▸ **DATA TO EXAMINE**:

#####

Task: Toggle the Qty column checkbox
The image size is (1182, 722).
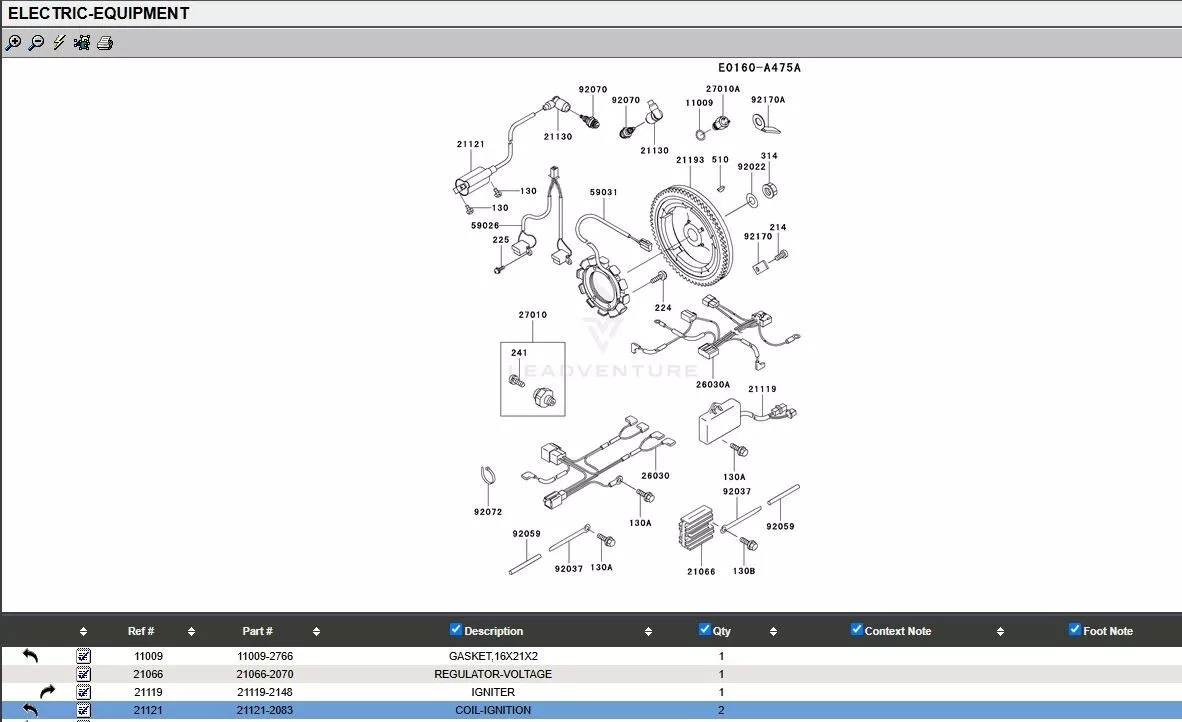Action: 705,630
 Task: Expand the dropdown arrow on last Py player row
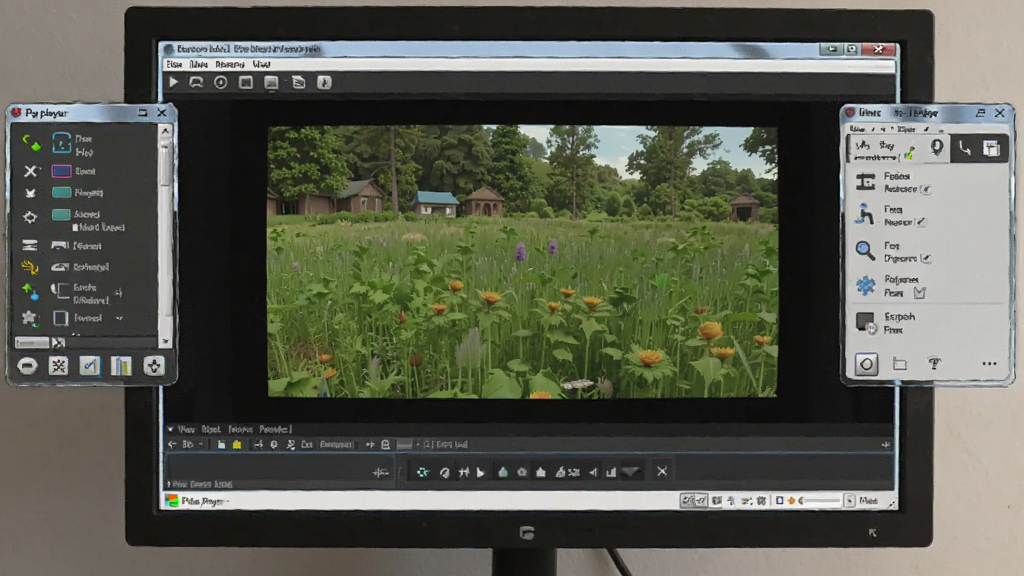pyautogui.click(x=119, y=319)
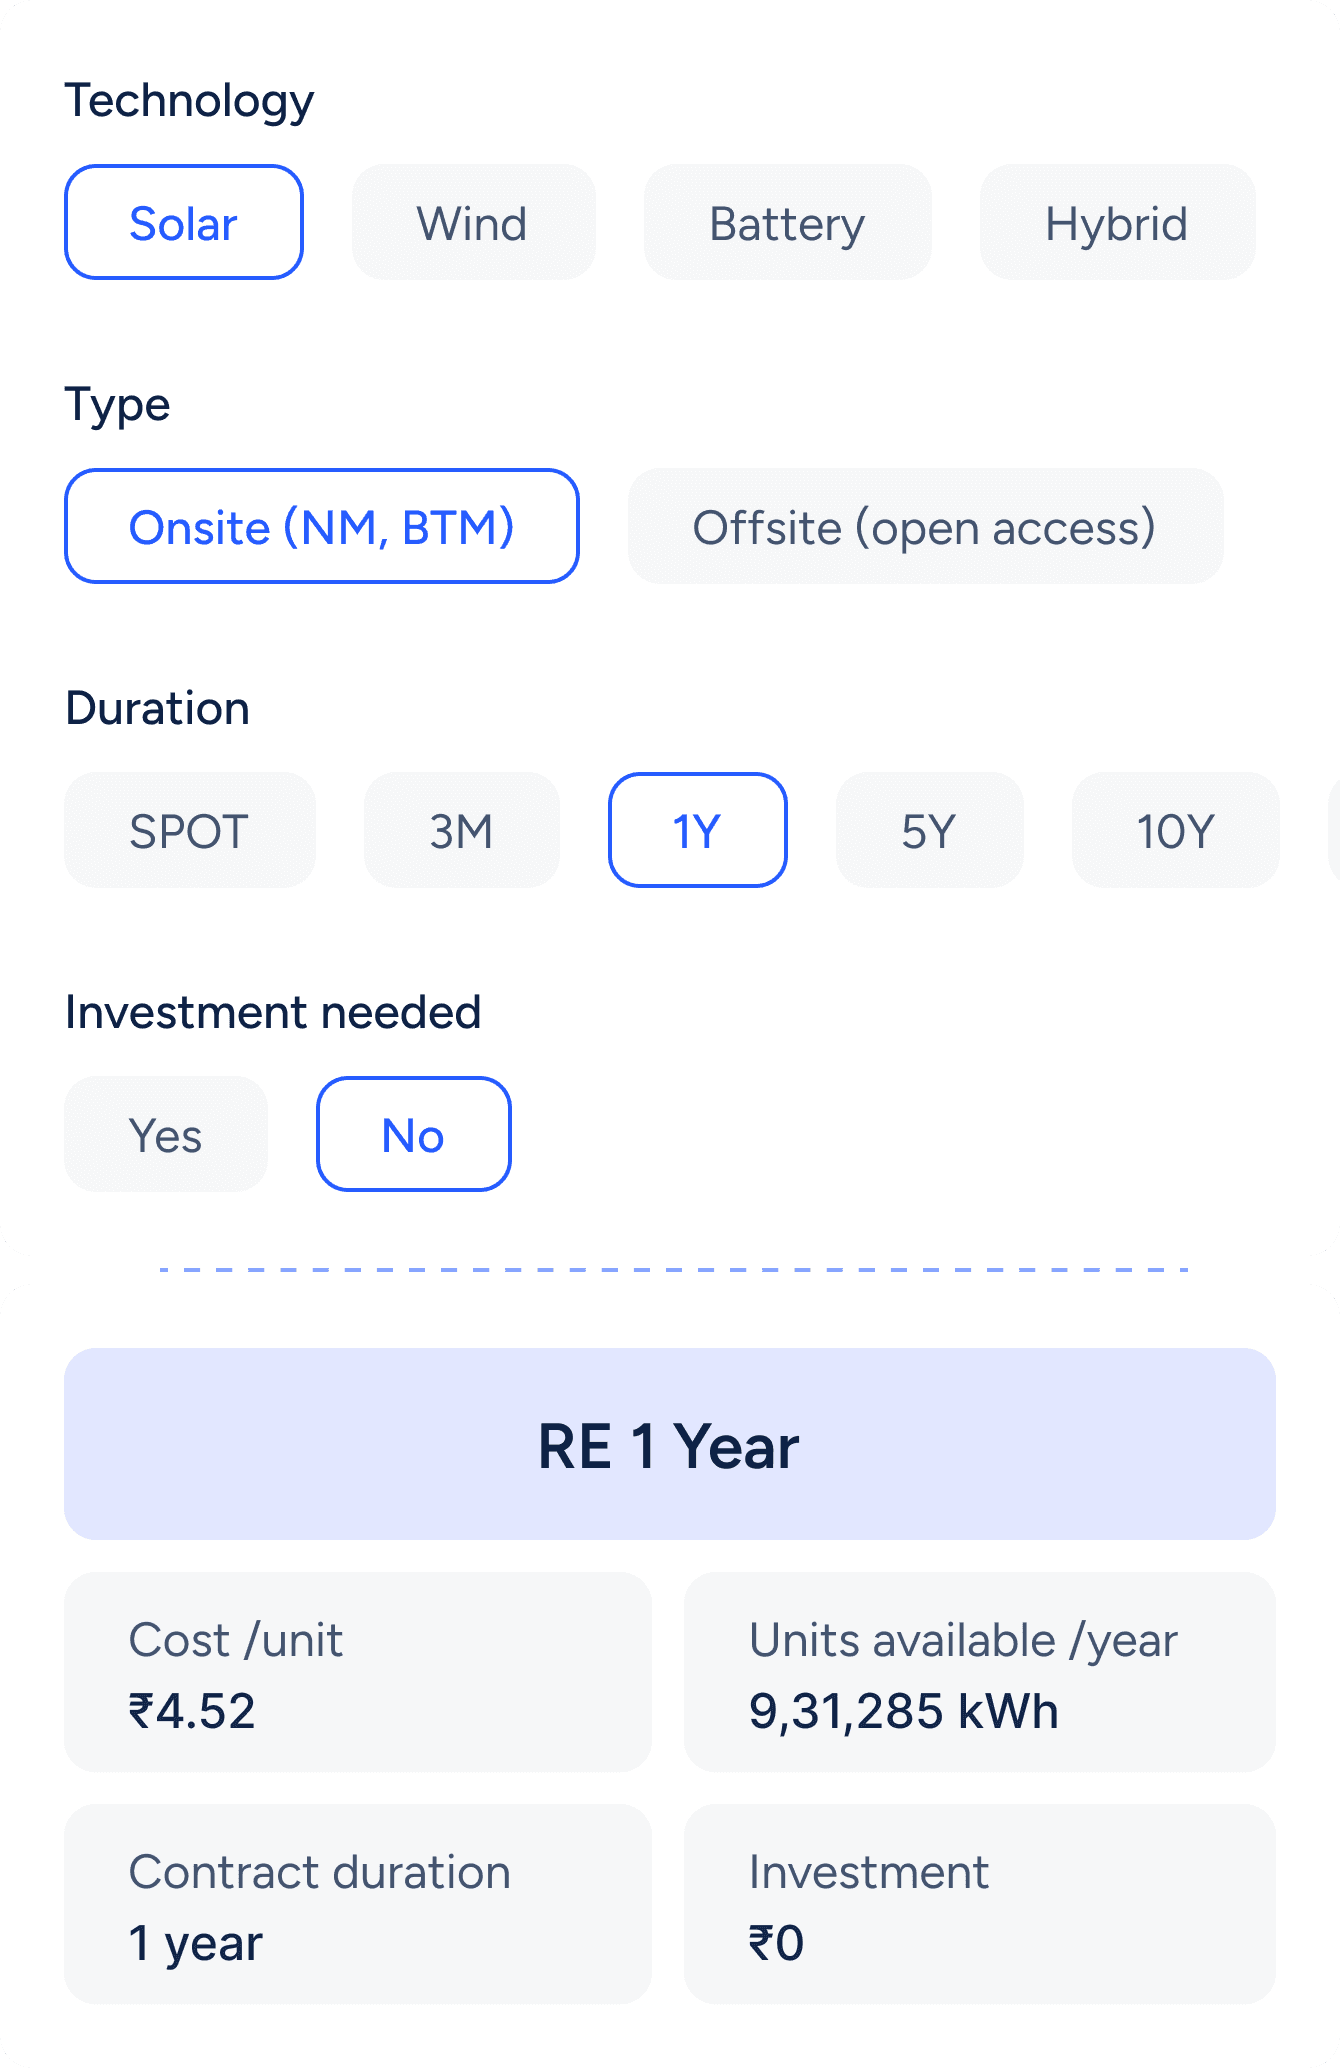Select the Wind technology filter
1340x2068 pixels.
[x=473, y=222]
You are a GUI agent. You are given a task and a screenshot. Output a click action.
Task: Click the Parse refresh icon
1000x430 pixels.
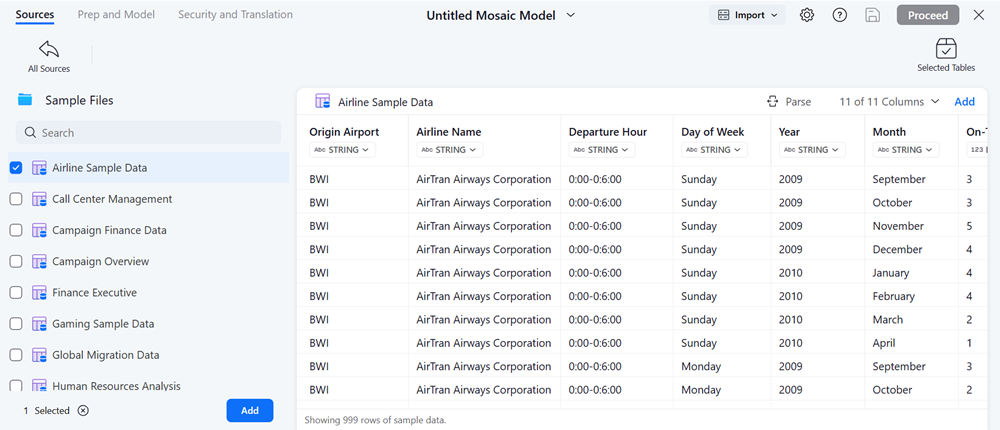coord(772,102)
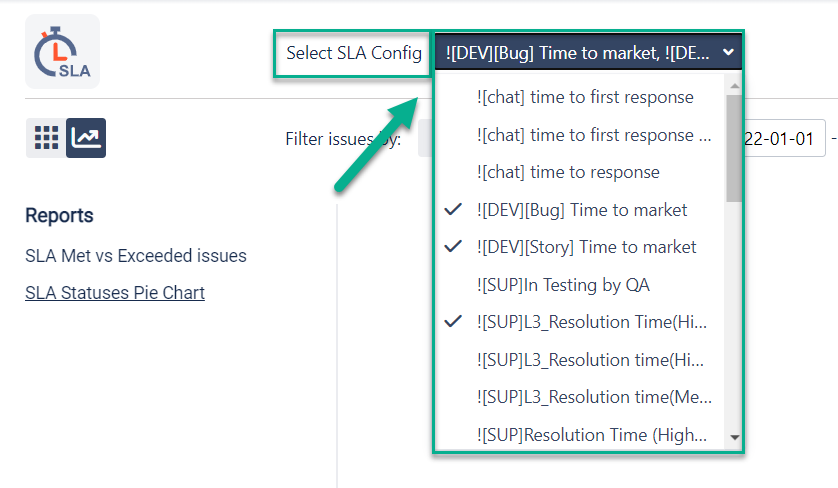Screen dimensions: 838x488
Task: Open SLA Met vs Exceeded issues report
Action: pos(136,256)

#####

With the pictures removed, return the listing above in its exact original wording.

Task: Toggle the Qty column checkbox
The image size is (1182, 722).
Action: 705,630
 Task: Expand the dropdown arrow on last Py player row
pyautogui.click(x=119, y=319)
Select the Wind technology filter
1340x2068 pixels.
[x=473, y=222]
You are a GUI agent. You are given a task and a screenshot. Output a click action.
Task: Click the Parse refresh icon
1000x430 pixels.
coord(772,102)
Screen dimensions: 838x488
Task: Open SLA Met vs Exceeded issues report
Action: pos(136,256)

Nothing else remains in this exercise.